**Exercise aim**
Copying rule for the data below: take the line containing "Given: Click the 19.00 colorbar tick label" and every line after it to the end, exactly, and drop all pictures.

************

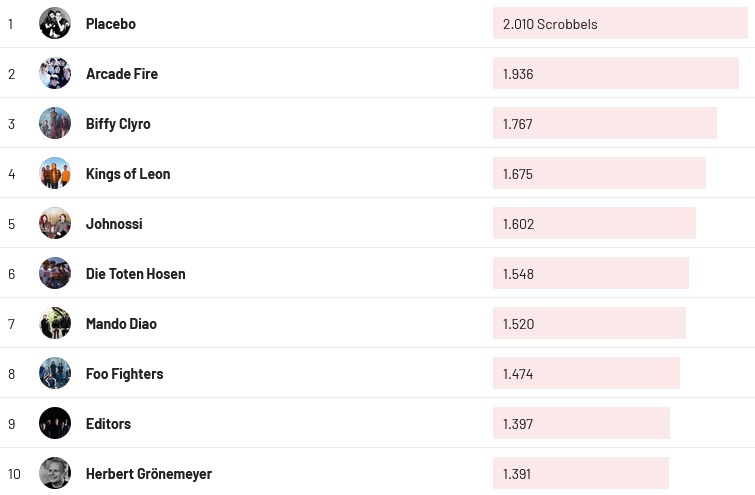Click the Kings of Leon name
The width and height of the screenshot is (755, 495).
click(x=128, y=173)
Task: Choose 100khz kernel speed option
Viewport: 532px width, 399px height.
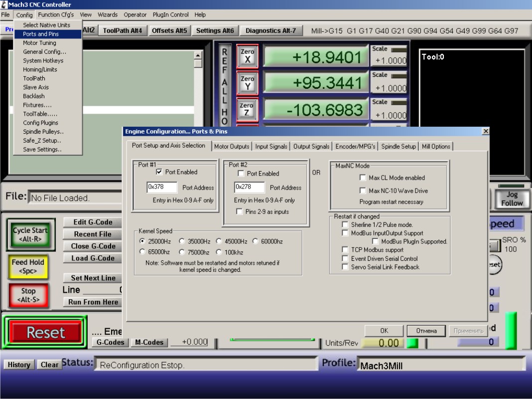Action: [x=219, y=252]
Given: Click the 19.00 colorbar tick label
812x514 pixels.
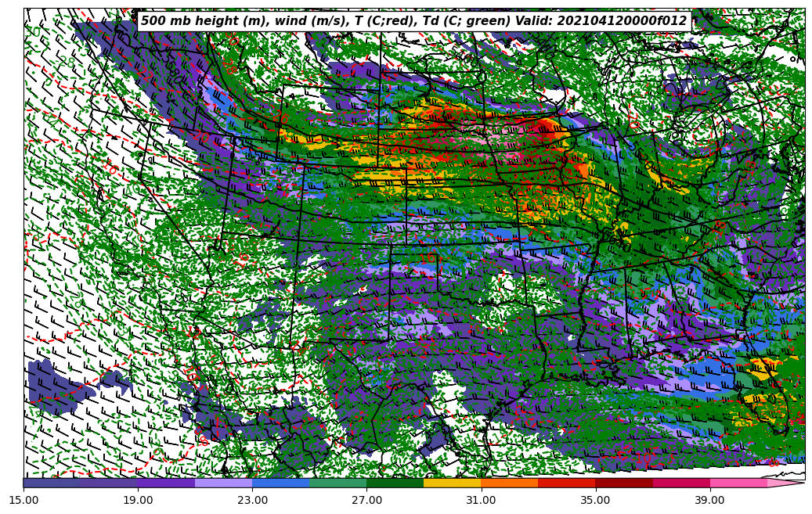Looking at the screenshot, I should [x=138, y=499].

************

**Expected answer**
Given: Click the 19.00 colorbar tick label
812x514 pixels.
Looking at the screenshot, I should [x=138, y=499].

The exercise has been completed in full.